Matrix approximation methods have successfully produced efficient, low-complexity approximate transforms for the discrete cosine transforms and the discrete Fourier transforms. For the DFT case, literature archives approximations operating at small power-of-two blocklenghts, such as \{8, 16, 32\}, or at large blocklengths, such as 1024, which are obtained by means of the Cooley-Tukey-based approximation relying on the small-blocklength approximate transforms. Cooley-Tukey-based approximations inherit the intermediate multiplications by twiddled factors which are usually not approximated; otherwise the effected error propagation would prevent the overall good performance of the approximation. In this context, the prime factor algorithm can furnish the necessary framework for deriving fully multiplierless DFT approximations. We introduced an approximation method based on small prime-sized DFT approximations which entirely eliminates intermediate multiplication steps and prevents internal error propagation.

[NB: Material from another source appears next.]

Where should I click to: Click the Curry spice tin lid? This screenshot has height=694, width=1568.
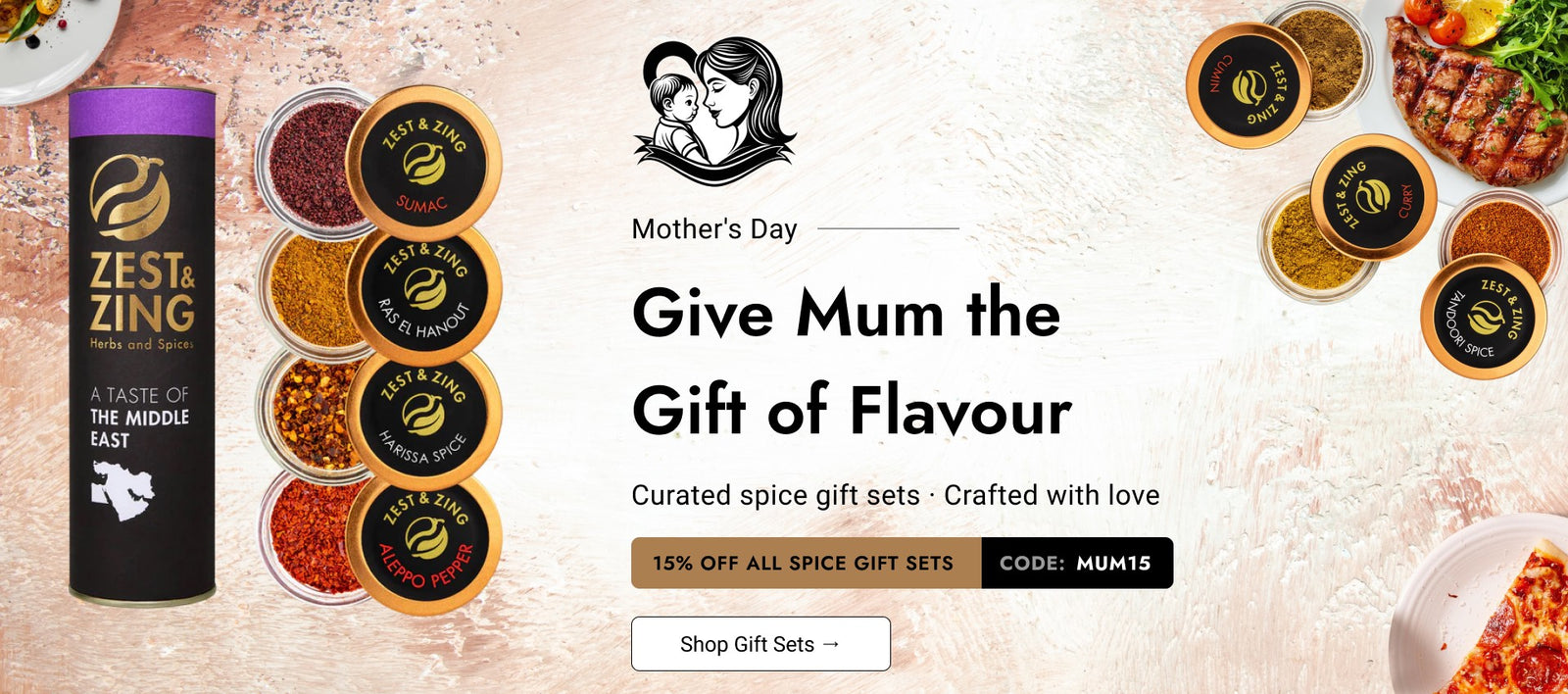tap(1373, 197)
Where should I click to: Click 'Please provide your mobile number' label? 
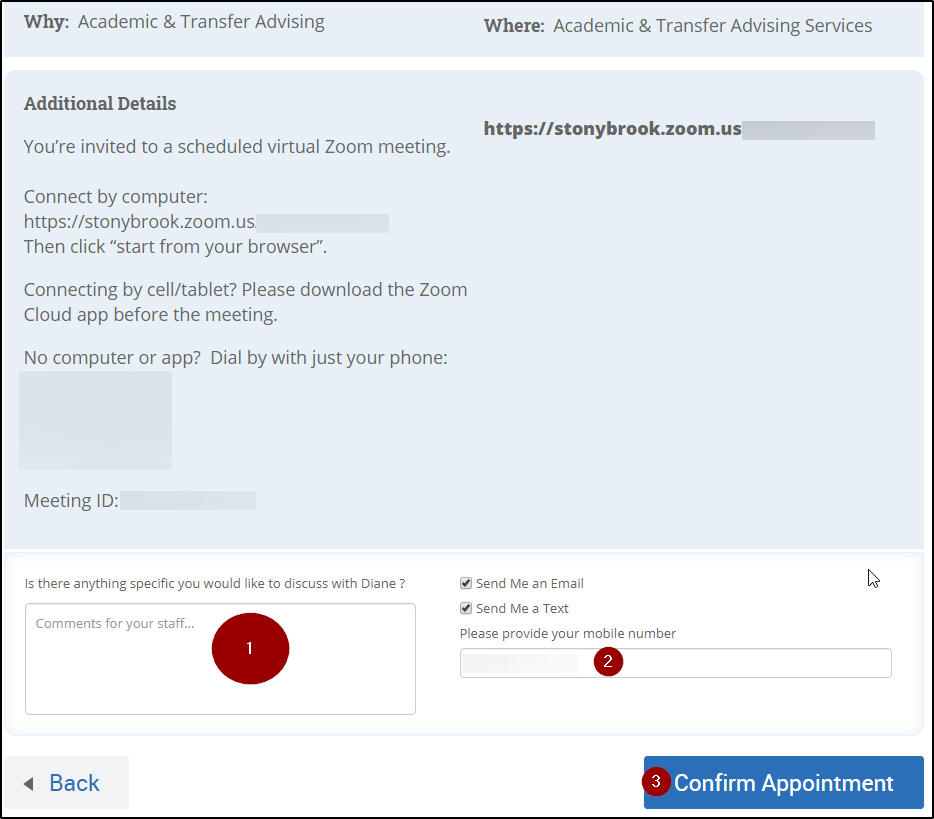point(568,633)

To demonstrate the proposed method, we design a fully multiplierless 1023-point DFT approximation based on 3-, 11- and 31-point DFT approximations. The performance evaluation according to popular metrics showed that the proposed approximations not only presented a significantly lower arithmetic complexity but also resulted in smaller approximation error measurements when compared to competing methods.

翻译：矩阵近似方法已成功为离散余弦变换和离散傅里叶变换生成高效、低复杂度的近似变换。对于离散傅里叶变换的情况，文献中记载的近似方法主要针对较小的2的幂次方块长度（如{8, 16, 32}）或较大的块长度（如1024），后者是通过基于Cooley-Tukey算法的近似方法获得的，该方法依赖于小尺寸块长度的近似变换。基于Cooley-Tukey的近似方法继承了中间旋转因子的乘法运算，这些因子通常不被近似；否则，由此产生的误差传播将妨碍近似整体良好的性能。在此背景下，质因子算法可为推导完全无乘法器的离散傅里叶变换近似提供必要的框架。我们提出了一种基于小质数尺寸离散傅里叶变换近似的近似方法，该方法完全消除了中间乘法步骤，并防止了内部误差传播。为验证所提方法，我们基于3点、11点和31点离散傅里叶变换近似，设计了一个完全无乘法器的1023点离散傅里叶变换近似。根据常用指标的性能评估表明，与现有方法相比，所提出的近似不仅具有显著更低的算术复杂度，而且产生了更小的近似误差测量值。